The language of these proposed amendments is illogical. The single-victim approach claims that no one dies when a criminal injures a woman and kills her unborn child, yet simultaneously imposes a penalty (up to life in prison) that applies only to cases where life is lost. Under an amendment proposed by Senator Dianne Feinstein, D-Ca., a criminal who kills a pregnant woman incurs a double penalty, one for the death of the mother and another for her loss of "pregnancy." Quite simply, a dead woman cannot suffer any loss, let alone the vague abstraction of a "pregnancy." The law punishes murderers for directly ending human life, not for the loss of hopes and dreams that is already implicit in the crime. A double penalty when a murder victim's hopes and dreams happen to involve giving birth in the near future is incoherent before the law and unjustifiable.

Those opposing H.R. 1997 ignore standard medical practice. Current technology allows doctors to successfully operate on fetuses, such as to correct for spina bifida. Medical professionals collect two sets of data during surgery, one each for the child and the mother. The child's information becomes a permanent part of his or her medical history. There are two blood types, two temperatures, two procedures, two lives. These operations are not performed on a woman's "pregnancy" but on an unborn child. Given medical recognition of a separate life within the mother and the logical fallacy of the proposed amendment, justice demands that criminals who kill pregnant women face two murder counts.

Despite the facts, some oppose Laci and Conner's Law only because they believe it directly affects abortion law under Roe v. Wade. It is difficult to understand why these advocates consider their vision of abortion on demand more important than justice for pregnant women and their unborn children who fall victim to violence. Even given these priorities, there is no legitimate reason to oppose the new legislation, which explicitly states that the law does not apply to consensual abortion or to the legal or illegal acts of the mother. It further does not treat pregnant women as "mere vessels," as Planned Parenthood President Gloria Feldt claims, since fetal homicide laws apply only after charges for violence against the woman.

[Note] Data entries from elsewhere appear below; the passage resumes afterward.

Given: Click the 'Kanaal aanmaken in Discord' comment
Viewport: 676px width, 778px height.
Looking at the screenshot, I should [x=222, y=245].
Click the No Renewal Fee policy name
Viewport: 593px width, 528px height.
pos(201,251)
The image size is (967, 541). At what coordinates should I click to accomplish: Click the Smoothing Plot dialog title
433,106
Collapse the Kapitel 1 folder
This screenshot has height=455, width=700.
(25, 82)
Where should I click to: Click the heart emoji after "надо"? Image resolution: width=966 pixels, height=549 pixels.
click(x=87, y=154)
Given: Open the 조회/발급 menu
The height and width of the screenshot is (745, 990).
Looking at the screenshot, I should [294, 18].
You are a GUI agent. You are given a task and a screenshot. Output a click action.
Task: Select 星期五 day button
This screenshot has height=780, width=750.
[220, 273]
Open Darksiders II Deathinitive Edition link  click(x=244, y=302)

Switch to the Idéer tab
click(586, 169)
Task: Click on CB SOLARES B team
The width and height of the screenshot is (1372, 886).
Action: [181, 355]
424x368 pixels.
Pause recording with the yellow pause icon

H.R. 1997 is just or unjust without reference to abortion and deserves independent scrutiny.

After a careful analysis of the arguments surrounding the Unborn Victims of Violence Act, there is no grounds for opposition except to uphold dogmatic ideology that relegates the unborn to sub-human status. Regardless of one's position on abortion, it is indefensible to willingly sacrifice justice, disregard medical truth and stifle a law that the majority of Americans support in order to preserve one's doctrine. Supporting the Unborn Victims of Violence Act is simply common sense.

Samantha Kepler and Christine Elliott are the president and vice president of First Right.